# CRAWFISH TIME!



## Sowsage (Feb 2, 2022)

Did this a few weeks ago and keep forgetting to post it.. 
Nothing fancy just a good fun crawfish boil with the my boys!.
They thought it was the greatest thing ever... How often do you get to eat dinner right off the table with no plates and use your hands right??

I ended up with mostly the sausage.. Kids devoured the crawfish! 

Ready to dig in!!







Knox chowing down!






Ryder was a complete mess from suckin the heads! Lol!






Fun meal for the boys they really enjoyed it!!
Thanks for taking a look!


----------



## indaswamp (Feb 2, 2022)

I have not even had my first crawfish of 2022 yet... 
Did you order those online or catch them local?


----------



## Sowsage (Feb 2, 2022)

indaswamp said:


> I have not even had my first crawfish of 2022 yet...
> Did you order those online or catch them local?

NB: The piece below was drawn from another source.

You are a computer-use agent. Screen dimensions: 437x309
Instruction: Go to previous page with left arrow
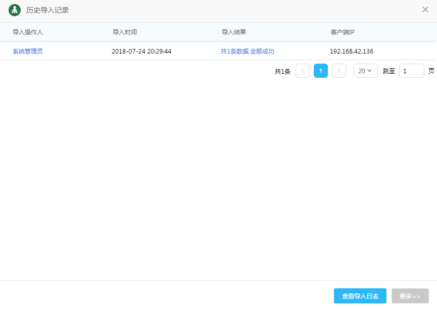tap(302, 71)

Not caught fresh around here this time of year... I cheated on this one and used frozen....I finally found some that are actually from USA so I figured i would give them a shot. They weren't bad! Pretty good actually. But deffinatly not the same as fresh... Basicly since they are already cooked I thawed them out and only let them cook about 1 min. Then straight to the soak.. They acted just like fresh.. Floated at first then sank to the bottom during the soak..


----------



## indaswamp (Feb 2, 2022)

Gotcha....
My butcher buddy in Michigan catches local crawfish 1 at a time by dropping a baited line down the cawfish hole. Takes him weeks to get enough for a boil but it's a whole lot cheaper than ordering them online. Apparently Louisiana swamp crawfish are an invasive species in Michigan.


----------



## Sowsage (Feb 2, 2022)

indaswamp said:


> Gotcha....
> My butcher buddy in Michigan catches local crawfish 1 at a time by dropping a baited line down the cawfish hole. Takes him weeks to get enough for a boil but it's a whole lot cheaper than ordering them online. Apparently Louisiana swamp crawfish are an invasive species in Michigan.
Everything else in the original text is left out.